Quoted passage –
* Begin *

We can clearly see that while in the first two cases in the upper panels the method returns an estimate for the rate that is centered on the true value (30), for the case in the second rows there is a clear bias towards larger rates. Moreover, when the number of bins increases even more (third row) we have a bias and a lot of very wrong results (look at the left tail of the distribution on the left) until we get to the point where all fits return an estimated rate of zero (lower right panel).

This problem have to do with two things: the number of parameters in the background model for the last two cases is really large compared to the information contained in the data. Essentially we are modeling a constant with 500 and 1600 independent parameters!

Moreover, when the counts in the background $B_i$ are zero, then $b_i$ is zero. Indeed we have:

bi_mle.subs(Bi, 0).simplify()

$\frac{1}{2 \left(t_{b} + t_{s}\right)} \left(S_{i} - m_{i} t_{b} - m_{i} t_{s} + \sqrt{S_{i}^{2} - 2 S_{i} m_{i} t_{b} - 2 S_{i} m_{i} t_{s} + m_{i}^{2} t_{b}^{2} + 2 m_{i}^{2} t_{b} t_{s} + m_{i}^{2} t_{s}^{2}}\right)$

Even though sympy is not smart enough to recognize it, the expression in the square root is actually equal to $(m_i t_b + m_i t_s - S_i)^2$:

((mi * tb + mi * ts - Si)**2).expand()

* End *

Required task 1 – In the passage on binned background fits, how many independent parameters are used to model a constant in the last two cases?
Required task 2 – Write the next part of the passage on binned background fits, starting right after its last line of code.
The entries after this passage are separate material with no tie to it.

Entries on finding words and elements
* Begin *

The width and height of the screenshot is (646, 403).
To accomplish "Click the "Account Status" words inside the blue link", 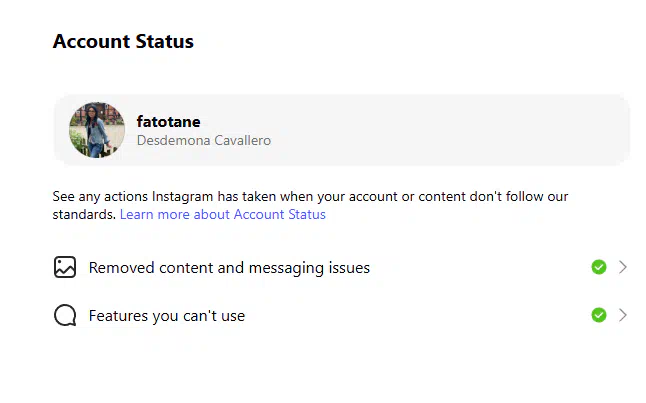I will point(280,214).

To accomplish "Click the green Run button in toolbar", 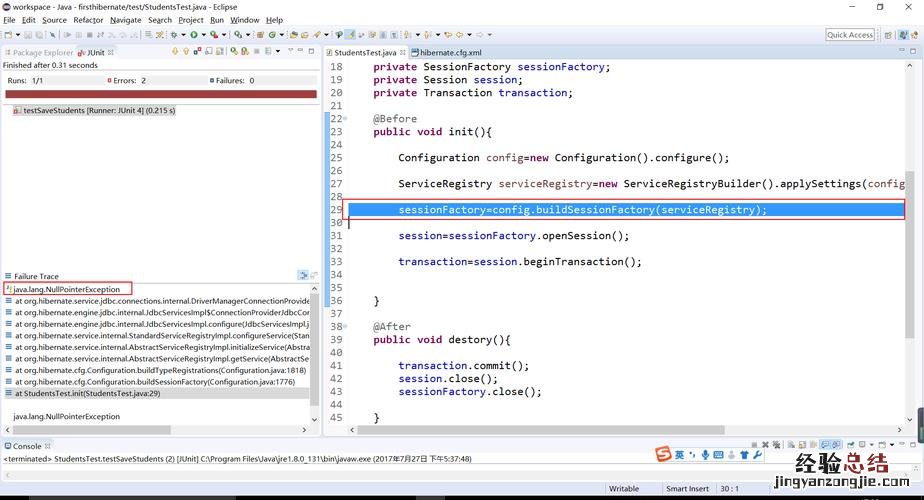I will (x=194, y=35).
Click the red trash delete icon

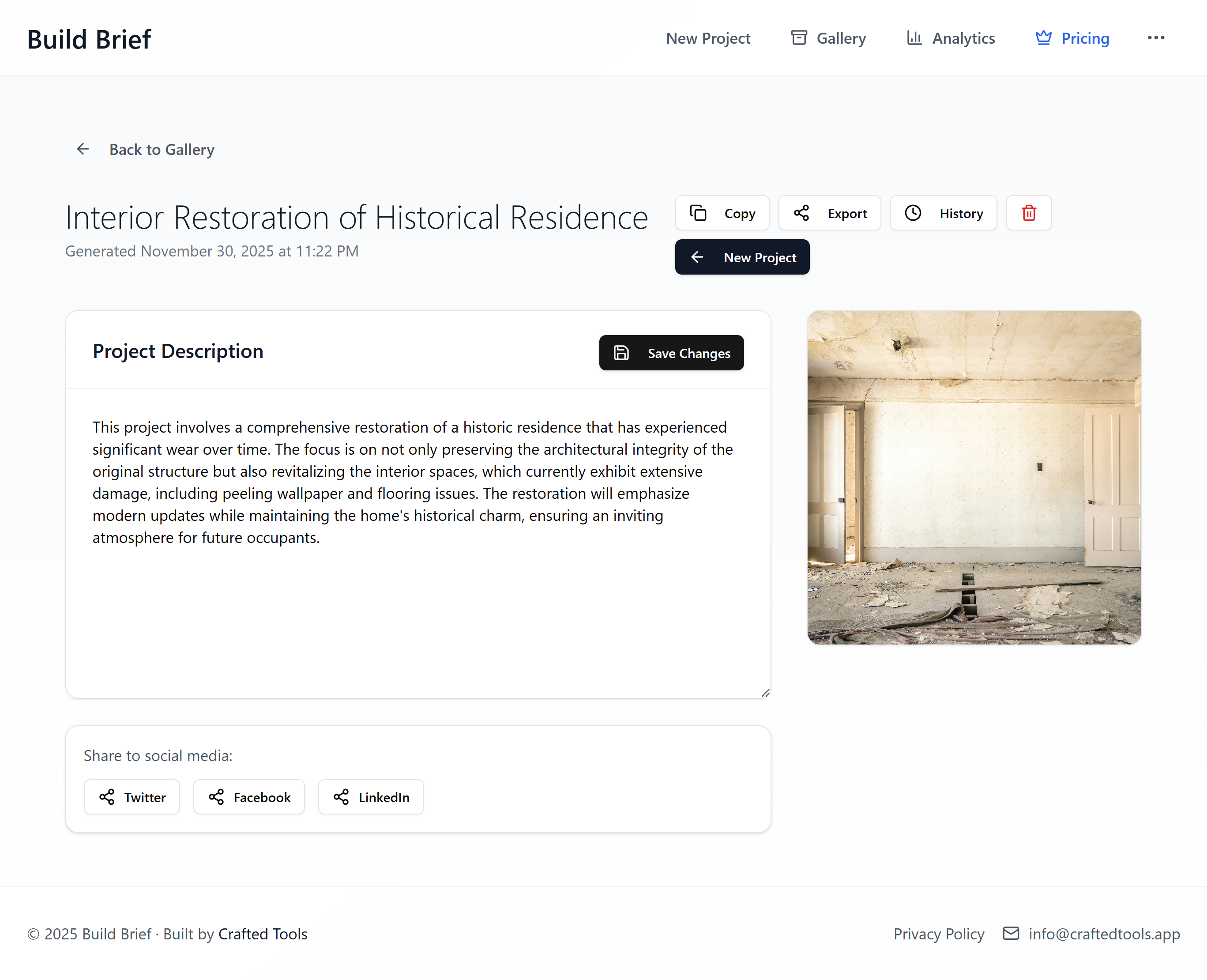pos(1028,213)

* End *

Task answer 1 – 500 and 1600.

Task answer 2 –
$S_{i}^{2} - 2 S_{i} m_{i} t_{b} - 2 S_{i} m_{i} t_{s} + m_{i}^{2} t_{b}^{2} + 2 m_{i}^{2} t_{b} t_{s} + m_{i}^{2} t_{s}^{2}$

so if $B_{i}=0$ then $b_i=0$ independently of $m_i$ and $S_i$. This is unphysical (the background cannot be zero, and also violates the assumptions we started from because the rate parameter of a Poisson distribution cannot be zero). Essentially, there is little to no information about the background when this happens and the formulation of the problem breaks down. As we have just seen, this introduces a bias which becomes more and more severe as the number of bins where this happens increases.

A simple countermeasure is to rebin the spectra so that there is at least some background counts in each bin. Let’s see if this solves the problem:

fig, subs = plt.subplots(3,2, figsize=(8, 8), sharex=True)

for i, (sub, n_bins) in enumerate(zip(subs.flatten(), 
                                      number_of_bins)):
    
    # min counts in background = 1
    res1 = fit_many_realizations(n_realizations, n_bins, 
                                 source_rate, 
                                 background_rate, 
                                 fit_one_realization,
                                 rebin=1.0)
    
    res3 = fit_many_realizations(n_realizations, n_bins, 
                                 source_rate, 
                                 background_rate, 
                                 fit_one_realization,
                                 rebin=3.0)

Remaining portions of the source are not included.